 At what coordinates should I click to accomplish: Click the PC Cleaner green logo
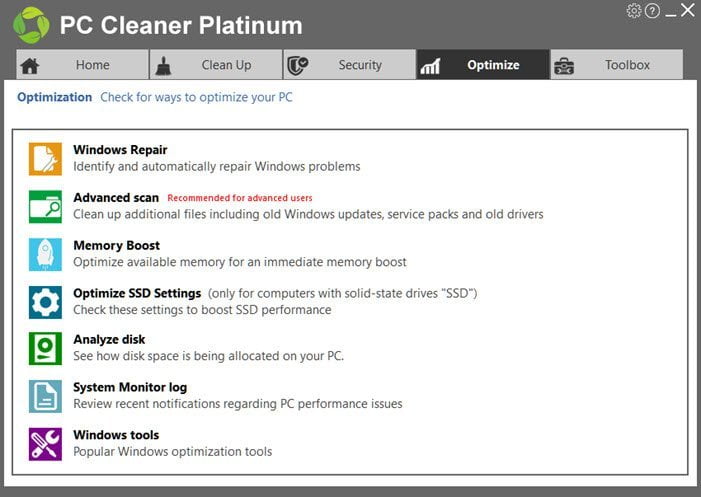pos(31,25)
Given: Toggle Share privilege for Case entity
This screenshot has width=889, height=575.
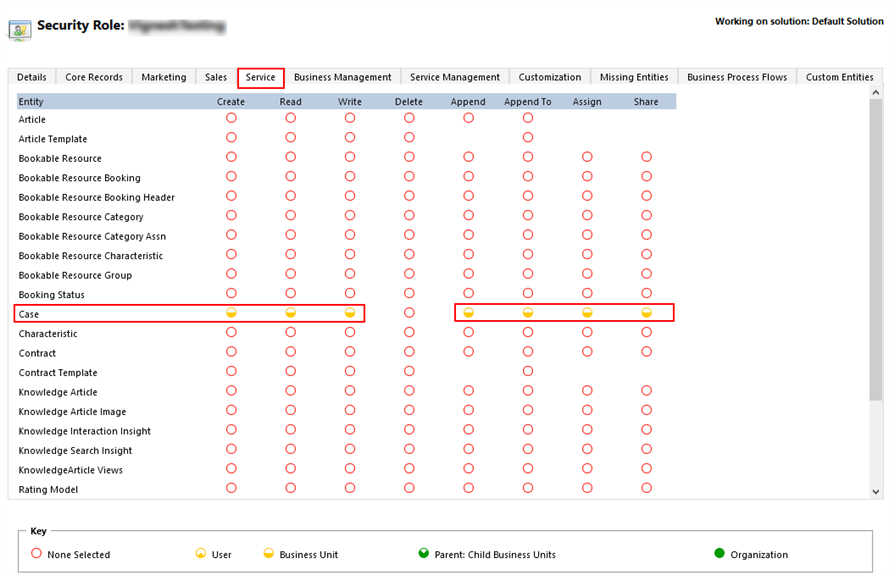Looking at the screenshot, I should (x=646, y=313).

## TASK DIRECTIONS
Transcribe exactly the portion of the material above that runs from the line containing "Given: Toggle Share privilege for Case entity" through its last line, omitting all pictures.

## TASK ANSWER
Given: Toggle Share privilege for Case entity
This screenshot has width=889, height=575.
Looking at the screenshot, I should (x=646, y=313).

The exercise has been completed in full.